The beer scene in Portland, Oregon, or Beervana to craft beer enthusiasts, began in 1984 when BridgePort Brewing first started making beer and Widmer Brothers quickly followed suit. Portland’s first brewpub came in 1985, when the McMenamins brothers decided to try making beer at one of their bars, the Hillsdale Brewery and Public House. In the years that followed, Portland became a national craft-beer haven. Peaks and Pints has acquired new craft beer from several Portland breweries. Today, we’ll highlight five of those beer in a beer flight we call Craft Beer Crosscut 5.28.19: A Flight of Portland Oregon.
Craft Beer Crosscut 5.28.19: A Flight of Portland Oregon
Upright Barrel-Aged Witbier
4.5% ABV
In early 2009, Alex Ganum opened Upright Brewing in North Portland’s Leftbank building. The 10-barrel brewery focuses on open fermentation and traditional French brewing values. Their Barrel Aged Wit was brewed last summer with 100 percent Skagit Valley malt with traditional spicing of coriander and bitter orange supplemented by calendula flowers. The wit then spent several months in old pinot barrels with Baird Family Orchard apricots before being blended just in time for the brewery’s 10th anniversary.

**Exercise details**
Please continue the Portland craft beer flight article above, starting after its last sentence.

**Data supplied**

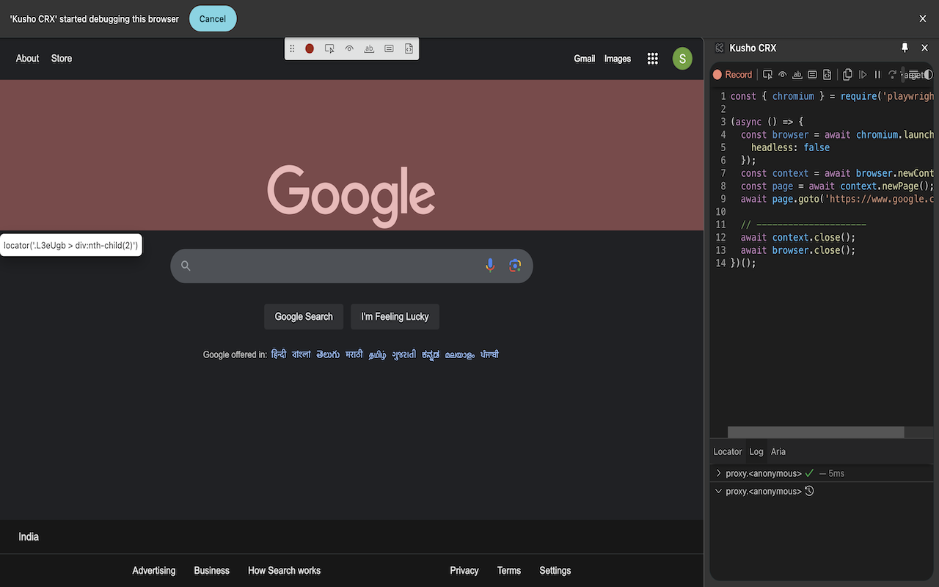Expand the first proxy.<anonymous> log entry
The height and width of the screenshot is (587, 939).
(718, 473)

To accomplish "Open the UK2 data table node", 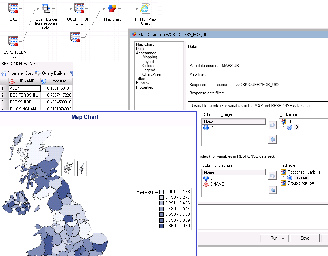I will point(13,9).
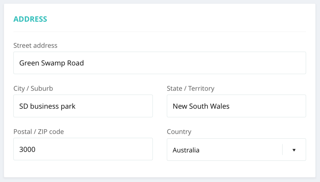Click the empty right end of the Street address field
This screenshot has width=320, height=182.
(287, 63)
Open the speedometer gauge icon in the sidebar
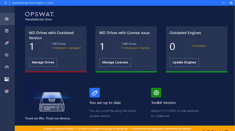 tap(7, 67)
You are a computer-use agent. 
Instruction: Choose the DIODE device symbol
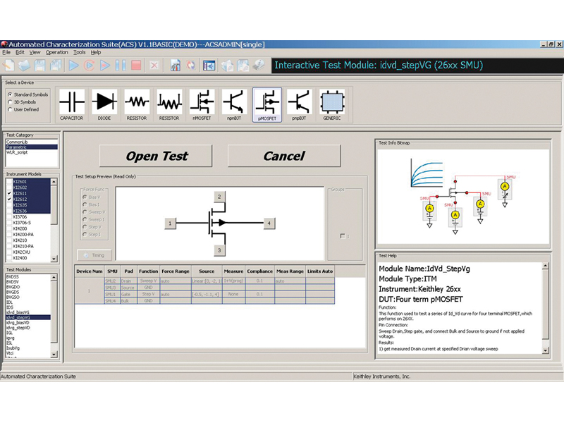tap(104, 102)
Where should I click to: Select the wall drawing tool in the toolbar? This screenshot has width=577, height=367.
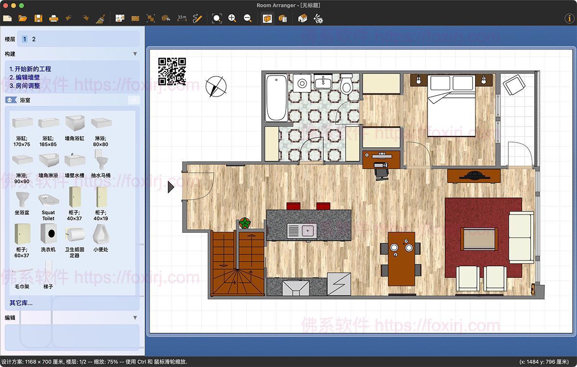click(x=135, y=18)
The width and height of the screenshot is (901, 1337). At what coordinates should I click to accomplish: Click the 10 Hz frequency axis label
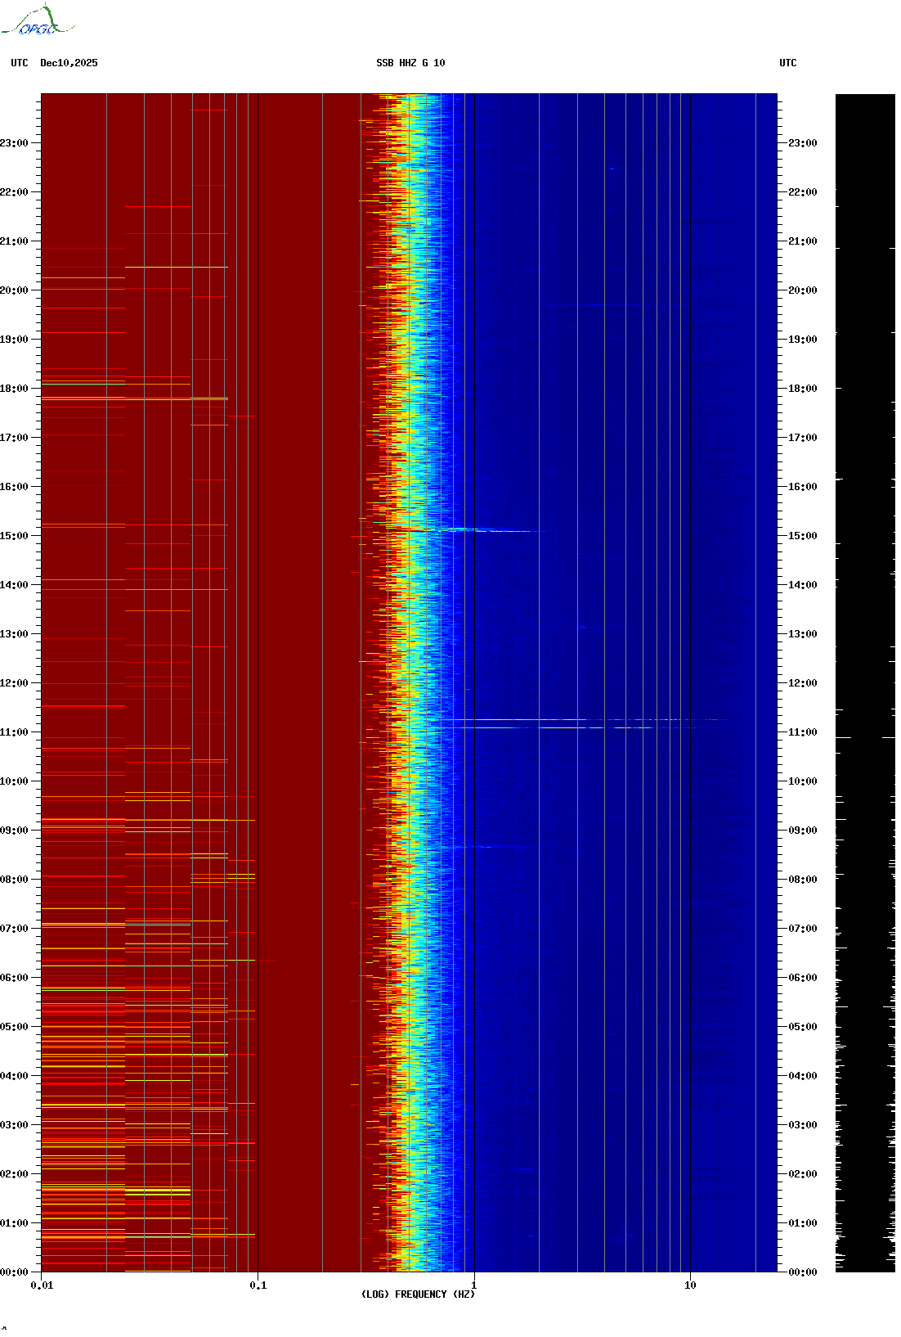click(x=690, y=1285)
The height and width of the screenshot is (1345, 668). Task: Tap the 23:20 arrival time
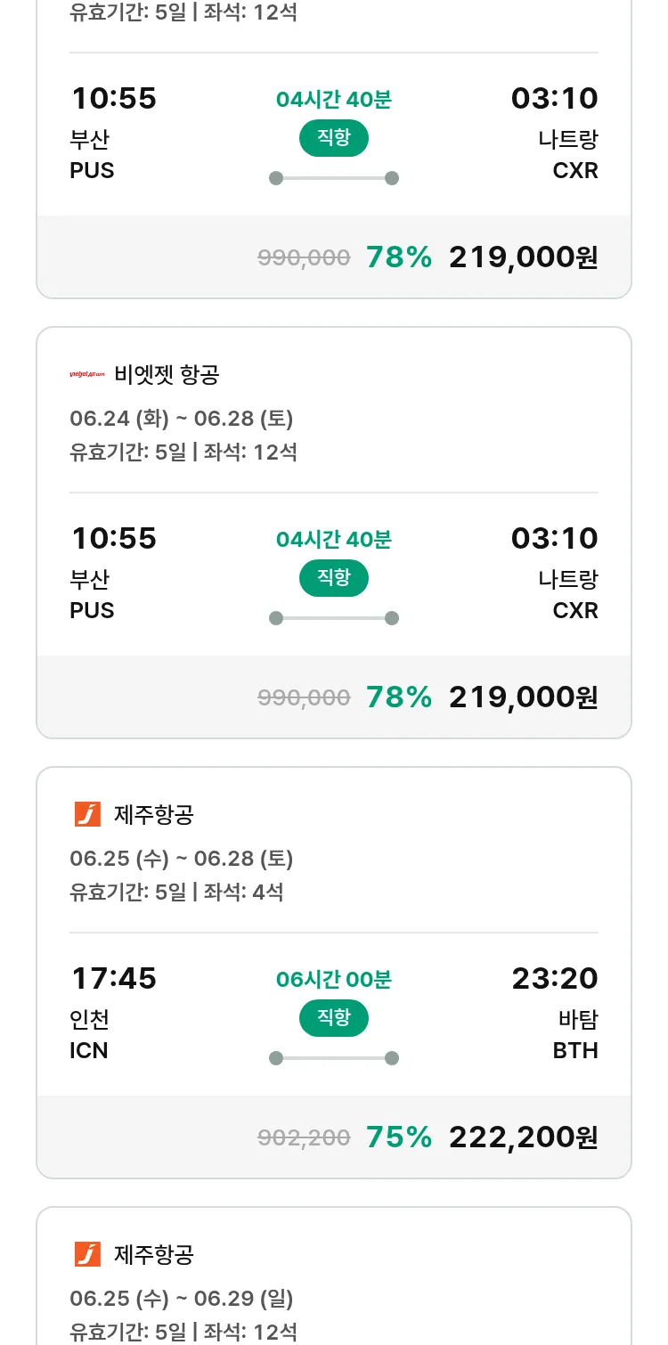[554, 979]
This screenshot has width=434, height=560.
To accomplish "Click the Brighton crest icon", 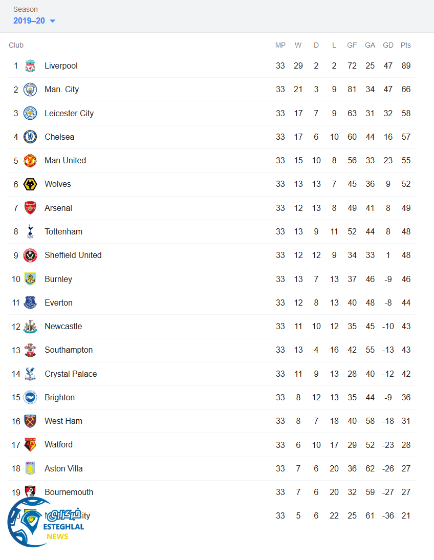I will coord(30,398).
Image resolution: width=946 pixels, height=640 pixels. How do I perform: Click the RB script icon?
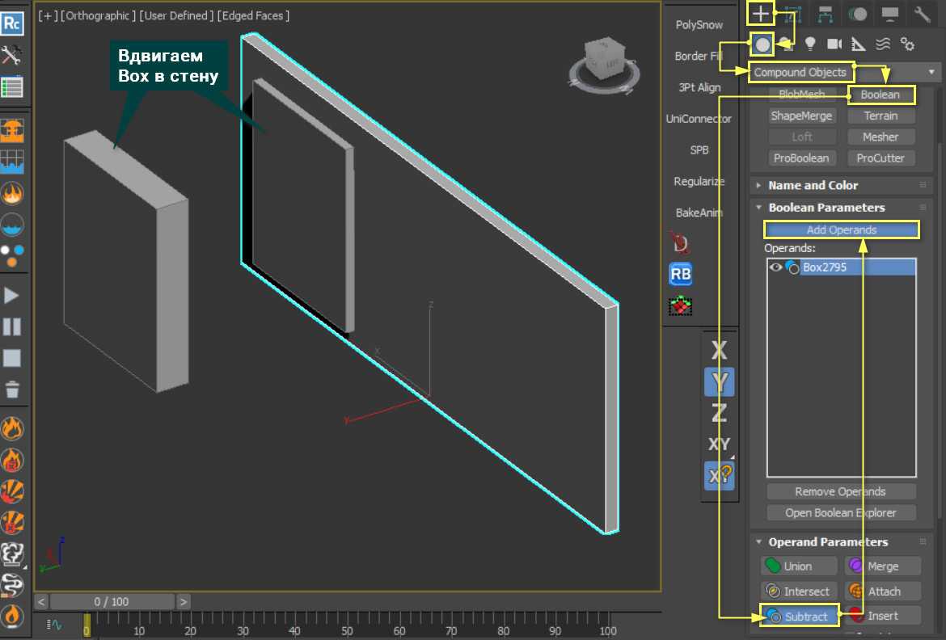pyautogui.click(x=681, y=275)
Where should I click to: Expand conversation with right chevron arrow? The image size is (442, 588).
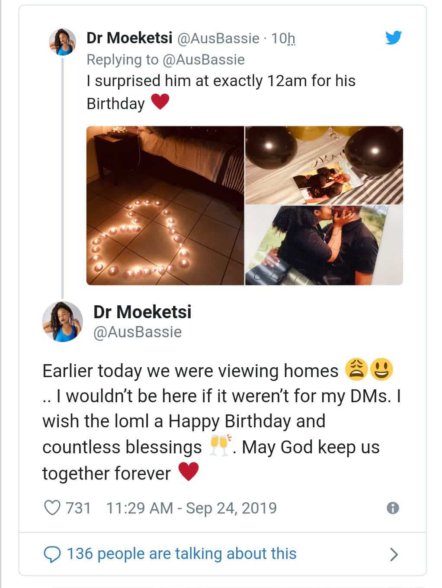pyautogui.click(x=393, y=554)
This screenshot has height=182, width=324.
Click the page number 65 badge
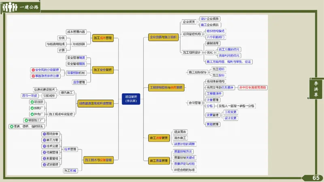click(315, 178)
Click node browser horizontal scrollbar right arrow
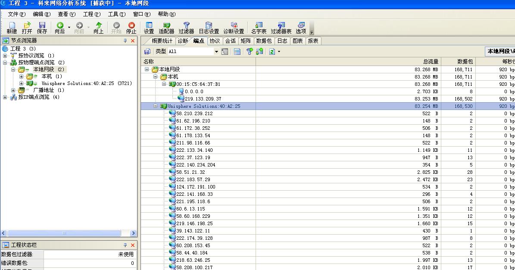Image resolution: width=515 pixels, height=270 pixels. pos(133,233)
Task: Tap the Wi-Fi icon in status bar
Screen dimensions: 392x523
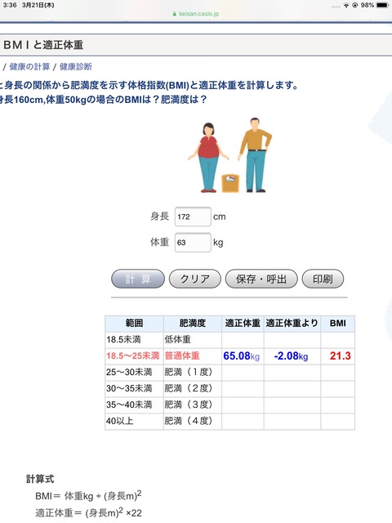Action: pyautogui.click(x=346, y=6)
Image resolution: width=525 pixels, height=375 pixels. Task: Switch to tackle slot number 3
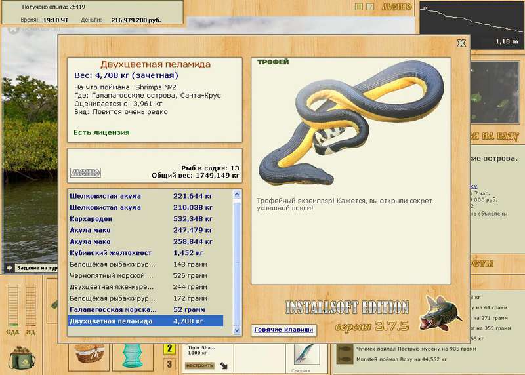tap(169, 364)
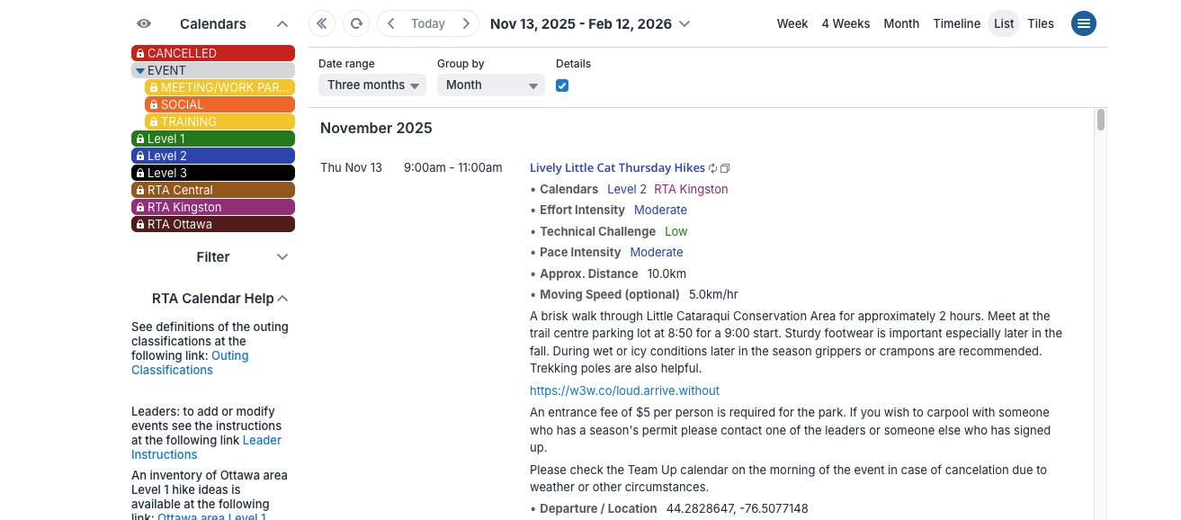Collapse the sidebar with double-arrow icon
This screenshot has width=1181, height=520.
[x=322, y=24]
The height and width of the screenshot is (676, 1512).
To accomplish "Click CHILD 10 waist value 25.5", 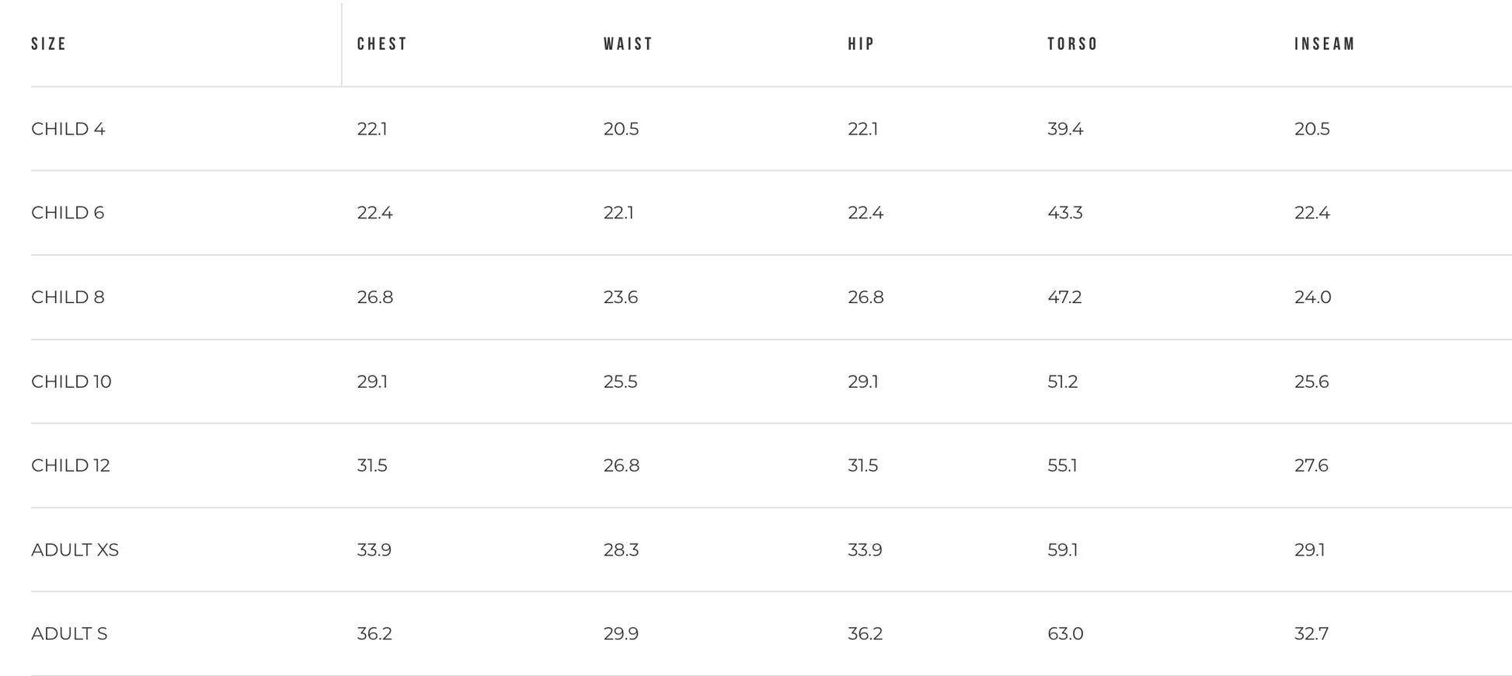I will (620, 382).
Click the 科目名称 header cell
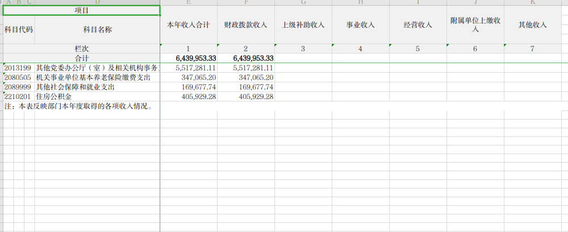 point(97,30)
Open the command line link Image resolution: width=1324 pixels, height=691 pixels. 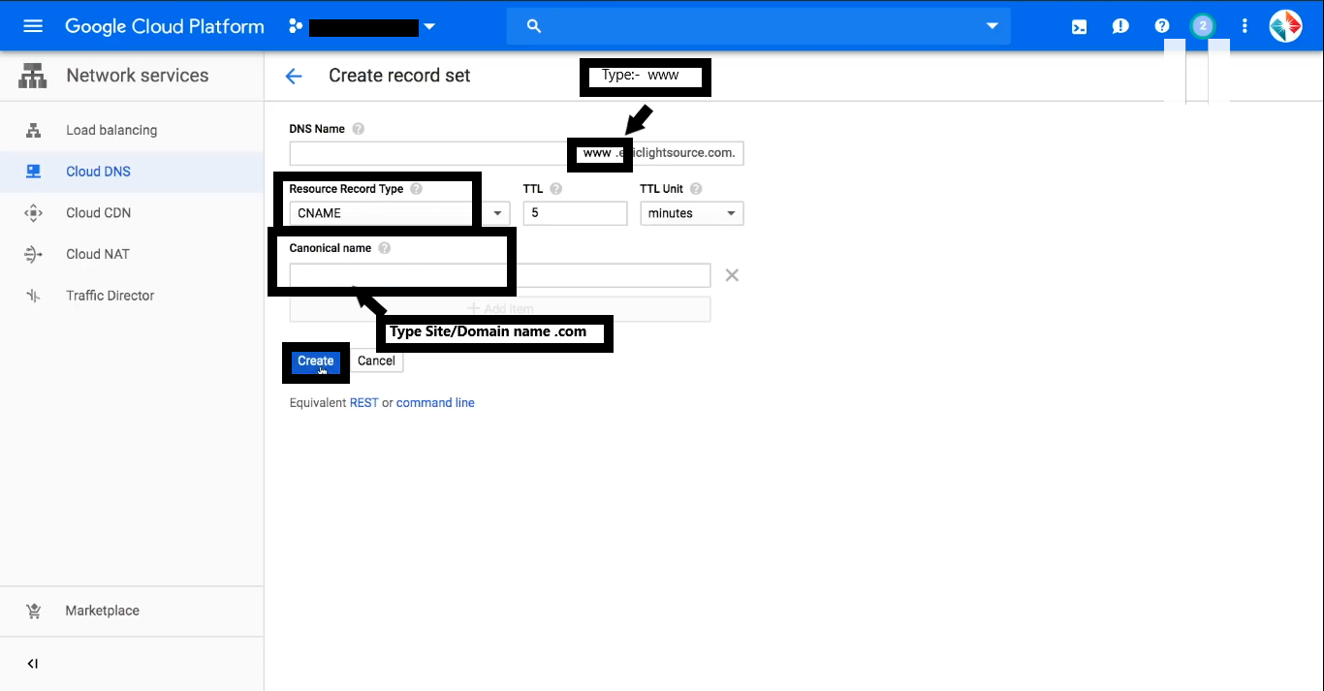coord(435,402)
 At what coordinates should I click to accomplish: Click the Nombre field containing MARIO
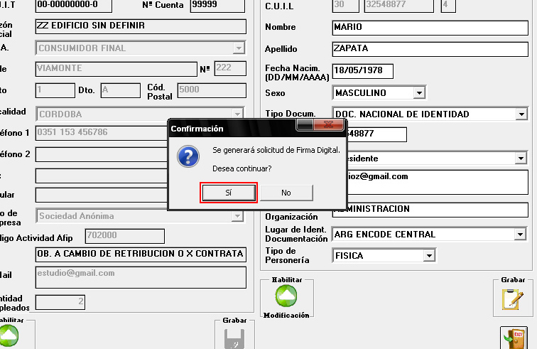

**Answer for the task**
Culmination Native Oregonism
7.95% ABV
In 1994, Tomas and April Sluiter left their bakery jobs in Grand Rapids, Michigan, and hit the road. In the summer of 2000, they discovered Portland, Oregon. In January 2017, seven years after Tomas left Old Market Pub brewery and almost two years after attempting to open his brewery in Portland’s Goose Hollow neighborhood, he and April opened Culmination Brewing in Northeast Portland’s Bindery Annex building. Native Oregonism celebrates all Oregon has to offer by using malt from Mecca Grade Estate, hops from Goschie Farms, water from the Bull Run Watershed, Oregon wildflower honey and yeast, bacteria, and aromatic botanicals from the mountain wild of Central Oregon. This is what beer might taste like if Flanders was actually 4,700 feet in the High Cascades. A wild ale brewed with The Ale Apothecary, Culmination Brewing’s Native Oregonism is brewed with fir, ponderosa, and spruce in the mix to rave reviews.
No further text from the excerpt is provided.